A characteristic of Bobrek dialect is that Bobrek in the genitive case and accusative case is Bobrku, rather than the standard Polish Bobrka. In Bobrek, like in the rest of Lesser Poland, the dialect is characterized by mazuration (mazurzenie), leading to words like czarny, czapka, czas, jeszcze, and leżał being pronounced corny, copka, cas, jesce, and lezoł, respectively. As a Silesian influence, words of German origin that are spoken in Silesia are also spoken in Bobrek and the rest of Gmina Chełmek, such as śwarc, szmugiel, ślauch (comparable to szlauch), as well as muter and fater. Some of the phrases of the local dialect include:

| Dialect | Polish |
|---|---|
| bacys se | czy pamiętasz |
| bez | przez |
| byłek | byłem |
| ciepnąć | rzucić |
| ćma jest istno | jest ciemno |
| dusić się | kaszleć |
| dzisiokuj | dzisiaj |
| hań | tam |
| kajsik | gdzieś |
| krzypopa | rów |
| pedzioł | powiedział |
| rak | smarkacz |
| sed | szedł |
| wele | obok |

===Politics===
There is one electoral commission in Bobrek, located in the Cardinal Adam Stefan Sapieha School.

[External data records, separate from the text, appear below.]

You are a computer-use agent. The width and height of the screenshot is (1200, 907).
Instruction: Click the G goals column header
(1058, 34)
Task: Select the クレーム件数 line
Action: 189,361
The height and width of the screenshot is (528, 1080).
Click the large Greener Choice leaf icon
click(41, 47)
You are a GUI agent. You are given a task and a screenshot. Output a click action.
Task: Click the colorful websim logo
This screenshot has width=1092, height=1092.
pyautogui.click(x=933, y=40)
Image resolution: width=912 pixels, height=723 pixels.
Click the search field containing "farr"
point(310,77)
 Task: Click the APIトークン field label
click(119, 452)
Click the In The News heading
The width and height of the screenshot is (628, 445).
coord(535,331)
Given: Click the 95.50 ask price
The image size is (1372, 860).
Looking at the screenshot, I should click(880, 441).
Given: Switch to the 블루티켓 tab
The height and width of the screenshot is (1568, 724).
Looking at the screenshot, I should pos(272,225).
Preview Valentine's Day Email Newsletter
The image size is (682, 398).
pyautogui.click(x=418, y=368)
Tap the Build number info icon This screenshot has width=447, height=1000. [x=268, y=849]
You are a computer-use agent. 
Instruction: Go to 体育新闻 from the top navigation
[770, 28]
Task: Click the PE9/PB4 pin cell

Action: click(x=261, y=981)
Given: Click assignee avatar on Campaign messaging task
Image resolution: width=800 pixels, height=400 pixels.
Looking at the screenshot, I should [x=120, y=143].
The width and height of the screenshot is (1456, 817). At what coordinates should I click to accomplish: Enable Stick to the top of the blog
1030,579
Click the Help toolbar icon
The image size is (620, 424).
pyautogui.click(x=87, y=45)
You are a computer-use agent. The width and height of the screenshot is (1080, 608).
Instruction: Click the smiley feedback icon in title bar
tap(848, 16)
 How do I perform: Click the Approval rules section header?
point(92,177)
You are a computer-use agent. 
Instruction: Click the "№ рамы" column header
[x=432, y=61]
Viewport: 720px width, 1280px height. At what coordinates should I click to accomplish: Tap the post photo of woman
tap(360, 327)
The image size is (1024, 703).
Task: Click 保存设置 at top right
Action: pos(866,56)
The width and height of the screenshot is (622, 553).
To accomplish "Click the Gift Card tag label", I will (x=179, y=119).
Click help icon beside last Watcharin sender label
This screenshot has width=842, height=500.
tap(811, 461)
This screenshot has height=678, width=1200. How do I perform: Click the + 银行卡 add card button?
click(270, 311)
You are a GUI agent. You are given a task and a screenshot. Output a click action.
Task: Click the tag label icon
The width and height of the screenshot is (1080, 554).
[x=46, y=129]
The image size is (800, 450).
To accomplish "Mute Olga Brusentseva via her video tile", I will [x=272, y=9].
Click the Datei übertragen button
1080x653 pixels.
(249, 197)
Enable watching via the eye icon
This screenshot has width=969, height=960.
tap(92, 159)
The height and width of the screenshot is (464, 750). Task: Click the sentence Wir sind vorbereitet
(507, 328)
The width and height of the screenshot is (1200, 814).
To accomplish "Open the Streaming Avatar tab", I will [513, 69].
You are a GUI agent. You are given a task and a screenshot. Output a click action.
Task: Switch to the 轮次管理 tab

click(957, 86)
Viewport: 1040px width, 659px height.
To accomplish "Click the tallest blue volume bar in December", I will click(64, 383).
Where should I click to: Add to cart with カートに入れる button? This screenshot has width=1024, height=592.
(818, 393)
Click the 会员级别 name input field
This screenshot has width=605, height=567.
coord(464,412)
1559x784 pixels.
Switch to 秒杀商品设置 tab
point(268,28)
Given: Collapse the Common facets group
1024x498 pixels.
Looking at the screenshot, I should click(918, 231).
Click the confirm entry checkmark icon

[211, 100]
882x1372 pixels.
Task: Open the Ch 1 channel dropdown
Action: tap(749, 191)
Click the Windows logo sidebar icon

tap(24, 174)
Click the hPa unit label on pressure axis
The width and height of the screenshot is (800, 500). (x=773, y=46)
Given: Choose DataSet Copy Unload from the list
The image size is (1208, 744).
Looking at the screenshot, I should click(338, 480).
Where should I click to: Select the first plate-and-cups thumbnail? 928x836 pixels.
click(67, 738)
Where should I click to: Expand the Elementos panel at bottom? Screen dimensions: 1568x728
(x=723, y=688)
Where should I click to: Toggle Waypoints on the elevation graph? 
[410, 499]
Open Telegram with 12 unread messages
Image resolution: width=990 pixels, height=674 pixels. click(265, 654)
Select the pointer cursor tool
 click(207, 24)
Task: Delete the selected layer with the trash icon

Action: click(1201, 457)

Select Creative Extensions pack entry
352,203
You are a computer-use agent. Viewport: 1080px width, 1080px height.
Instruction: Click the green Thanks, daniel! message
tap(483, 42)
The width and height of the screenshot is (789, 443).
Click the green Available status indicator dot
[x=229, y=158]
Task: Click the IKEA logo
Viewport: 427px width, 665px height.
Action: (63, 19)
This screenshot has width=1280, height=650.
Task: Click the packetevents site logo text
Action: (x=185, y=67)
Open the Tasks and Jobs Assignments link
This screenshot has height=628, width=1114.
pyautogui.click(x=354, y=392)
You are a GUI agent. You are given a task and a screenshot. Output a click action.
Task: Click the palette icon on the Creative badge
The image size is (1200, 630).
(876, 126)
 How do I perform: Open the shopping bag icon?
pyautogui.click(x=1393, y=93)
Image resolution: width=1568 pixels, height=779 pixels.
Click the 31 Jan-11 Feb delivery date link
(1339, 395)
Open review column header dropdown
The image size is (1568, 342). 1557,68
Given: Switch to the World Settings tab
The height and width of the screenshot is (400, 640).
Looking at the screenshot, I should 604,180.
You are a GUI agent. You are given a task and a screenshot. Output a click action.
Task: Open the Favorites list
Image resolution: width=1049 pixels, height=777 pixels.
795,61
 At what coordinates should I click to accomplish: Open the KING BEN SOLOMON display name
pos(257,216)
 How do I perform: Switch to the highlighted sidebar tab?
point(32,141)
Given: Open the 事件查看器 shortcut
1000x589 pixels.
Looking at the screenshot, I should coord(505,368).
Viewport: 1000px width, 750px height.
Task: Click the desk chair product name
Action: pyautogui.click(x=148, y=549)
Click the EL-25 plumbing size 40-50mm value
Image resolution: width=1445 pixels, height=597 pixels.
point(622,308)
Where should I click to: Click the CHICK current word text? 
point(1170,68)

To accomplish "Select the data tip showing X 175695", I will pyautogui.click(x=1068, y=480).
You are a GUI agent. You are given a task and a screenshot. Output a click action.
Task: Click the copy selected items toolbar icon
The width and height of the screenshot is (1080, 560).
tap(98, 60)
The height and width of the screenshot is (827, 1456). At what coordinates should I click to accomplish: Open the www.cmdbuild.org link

Results of the elections to the Sejm in Bobrek
| Year | PiS |  | PO/KO |  | Others |  | Valid votes | Source |  |
| Votes | Percent | Votes | Percent | Votes | Percent |
| 2005 | 246 | 42.64 | 116 | 20.10 | 215 | 37.26 | 610 |  |
| 2007 | 352 | 44.28 | 279 | 35.09 | 164 | 20.63 | 803 |  |
| 2011 | 272 | 37.73 | 270 | 37.44 | 179 | 24.83 | 782 |  |
| 2015 | 369 | 42.71 | 320 | 37.04 | 175 | 20.25 | 903 |  |
| 2019 | 572 | 55.80 | 333 | 32.50 | 120 | 11.70 | 1025 |  |
| 2023 | 513 | 45.94 | 371 | 33.21 | 233 | 20.85 | 1132 |  |

== Infrastructure ==
There is a road bridge over the Vistula in Bobrek. In 2006, it was named after Pope Benedict XVI, who crossed the bridge on 28 May of that year whilst travelling to the former German concentration camp KL Auschwitz. The residential buildings in Bobrek, including those on Starowiejska and Długa Streets, date mainly from the 19th and early 20th centuries.
== Sport ==
The football club “LKS Bobrek” operates in Bobrek, which currently plays in the liga okręgowa of Wadowice, and the “Ikarion” Equestrian Centre.

== Religion ==
Pastoral care in the village is provided by the Roman Catholic Church (Parish of the Most Holy Trinity). The church in Bobrek, the Holy Trinity Church, was built between 1798 and 1810, and is a registered cultural monument. The church also has its own rectory and cemetery; the decision to build the church and its structures was made by the Poniatowski family and Teresa Wielopolska in 1788, and the construction began in 1798. On 31 July 1804, the church was consecrated by Father Cyprian Gdowski. The church houses statuettes and sculptures made by Wojciech Stattler, who based them on the designs of Jan Matejko. The church has three bells; two of them are named ‘Maria’ and ‘Józef’ and were cast in Dąbrowa Górnicza. In 1920, a third bell, ‘Wojciech’, was cast in 1920 in Biała. Cardinal Karol Wojtyła, later Pope John Paul II, consecrated the bells in 1971.

== Popular culture ==
The concentration camp at Bobrek is mentioned in an episode of the U.S. TV show Law & Order.

==Population==
The population in Bobrek is about 2000 people, and has been slightly declining. On 31 December 2009, residents in Bobrek numbered 2039. On 31 December 2020, there were 2035 people living in Bobrek; 53.8% (1094) of its population were men, while 46.2% (941) were women. By 31 December 2025, the population of Bobrek declined to 1995.
=== Notable people ===
In Bobrek lived:
- Wojciech Bryndza – woodcuts and obraźnik artist;
- Marek Sowa – politician, former Voivodeship marshal of the Lesser Poland Voivodeship, Eight Term Sejm member;
- Kazimierz Sowa – Polish Catholic priest.